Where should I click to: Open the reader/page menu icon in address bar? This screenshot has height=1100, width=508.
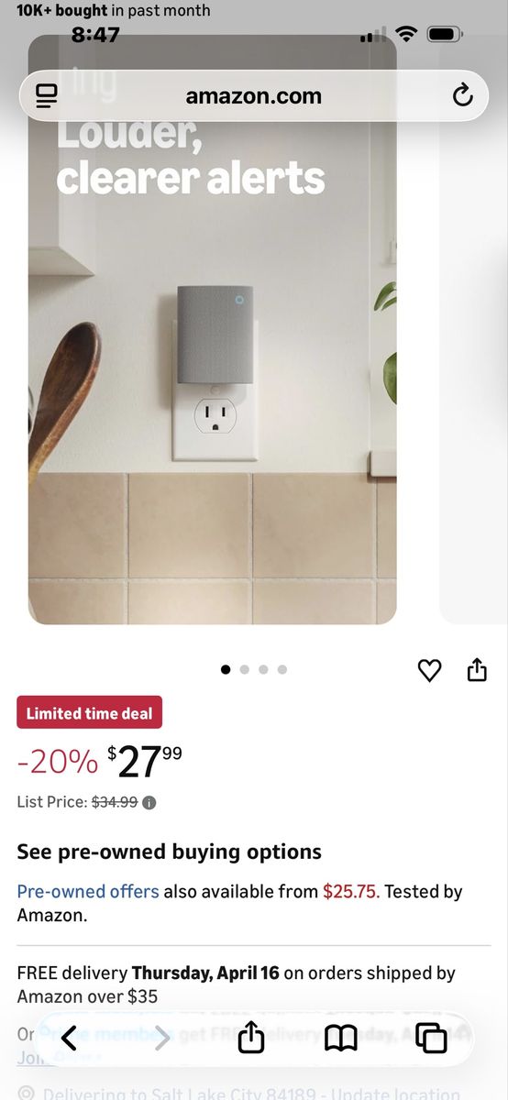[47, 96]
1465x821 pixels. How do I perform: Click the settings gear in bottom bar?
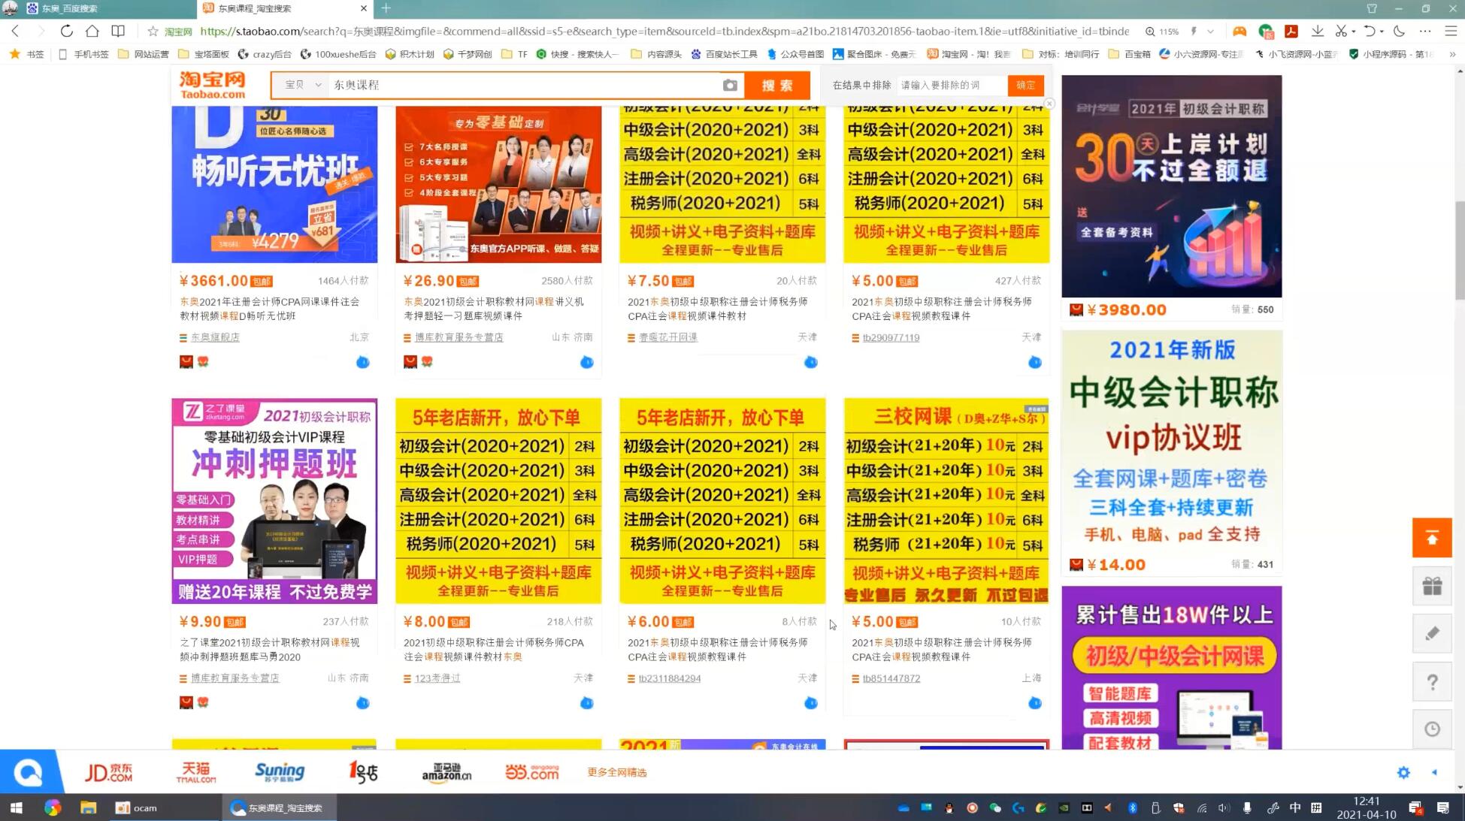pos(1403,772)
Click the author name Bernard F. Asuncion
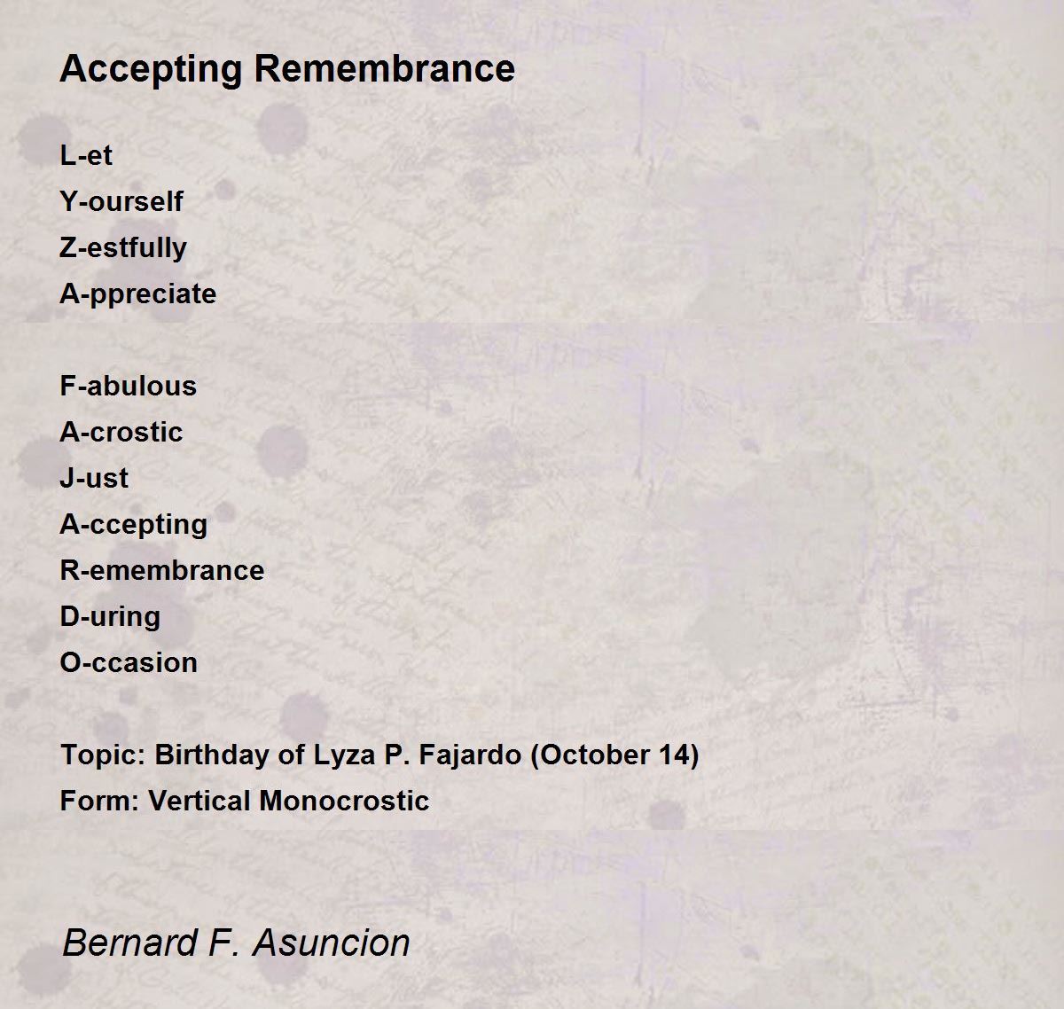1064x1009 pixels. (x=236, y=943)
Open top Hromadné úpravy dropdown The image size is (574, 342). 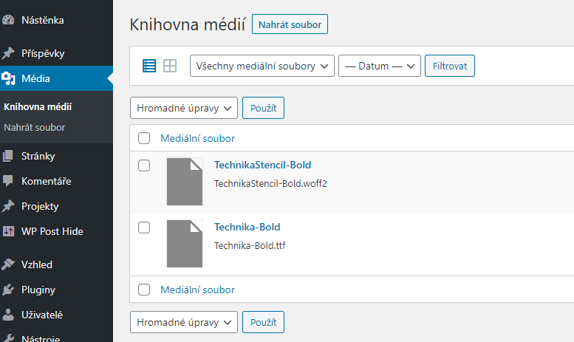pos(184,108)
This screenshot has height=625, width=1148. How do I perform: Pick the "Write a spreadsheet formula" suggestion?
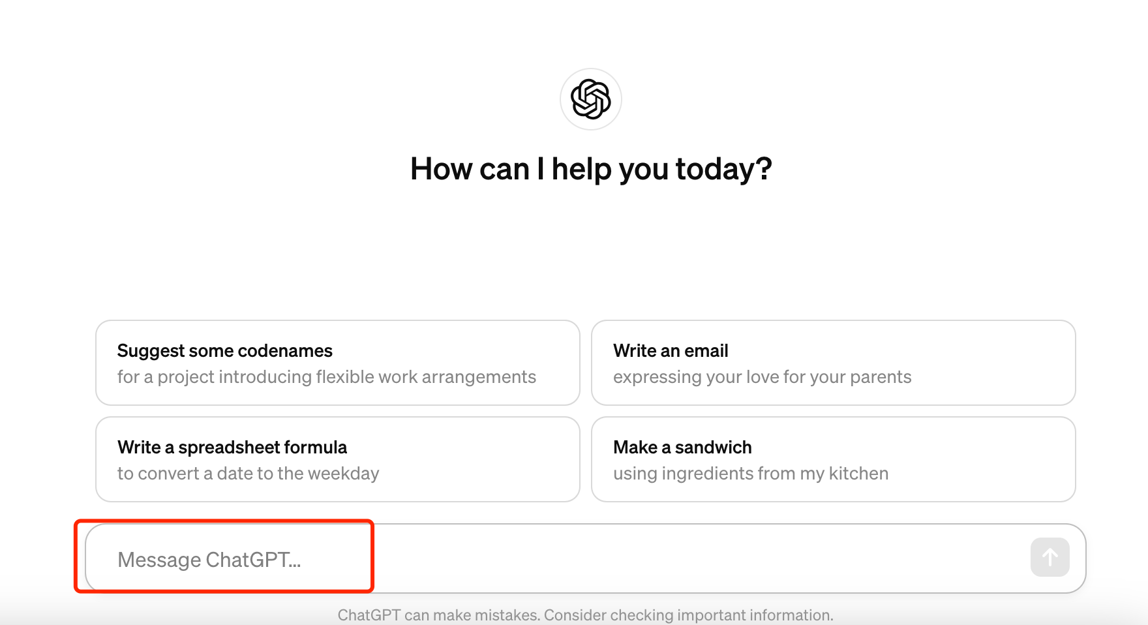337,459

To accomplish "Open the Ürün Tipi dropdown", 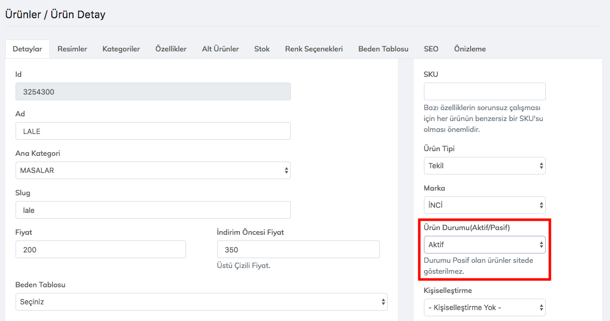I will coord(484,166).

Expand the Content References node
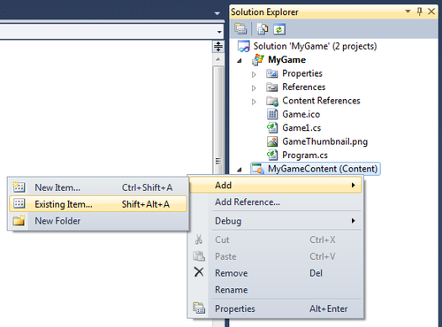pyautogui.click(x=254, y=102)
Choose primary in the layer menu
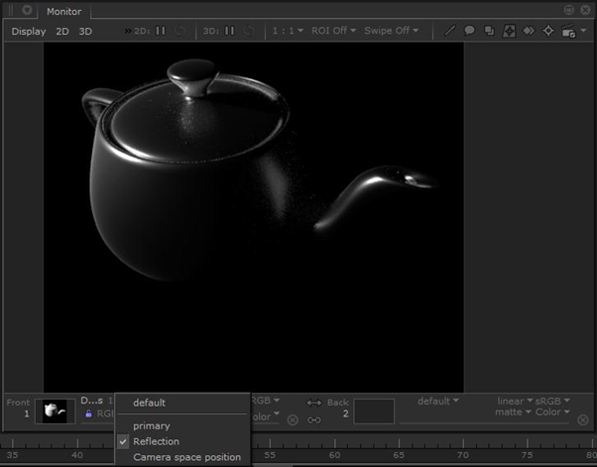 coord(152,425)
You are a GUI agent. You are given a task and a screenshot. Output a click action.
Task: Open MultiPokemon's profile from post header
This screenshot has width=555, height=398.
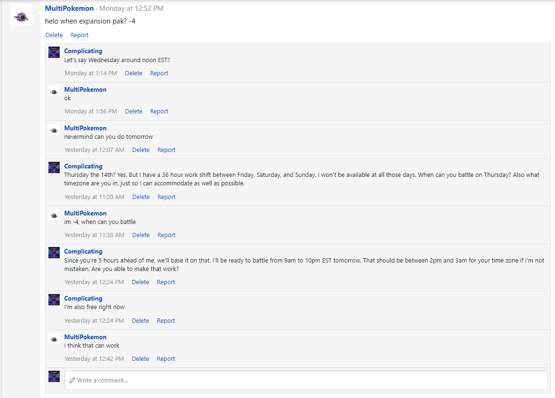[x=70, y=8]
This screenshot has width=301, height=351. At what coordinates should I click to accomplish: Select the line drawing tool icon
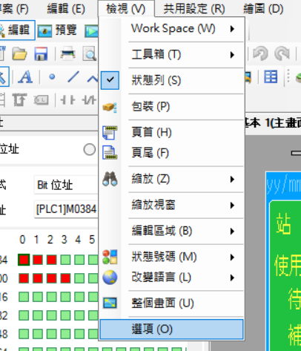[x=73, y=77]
******
(WHAT THE TASK REQUIRES):
Copy every line above that contains the word "menu". Case counts.

(THE RESULT):
Where should I click to: Open the reader/page menu icon in address bar? This screenshot has height=1100, width=508.
Choose primary in the layer menu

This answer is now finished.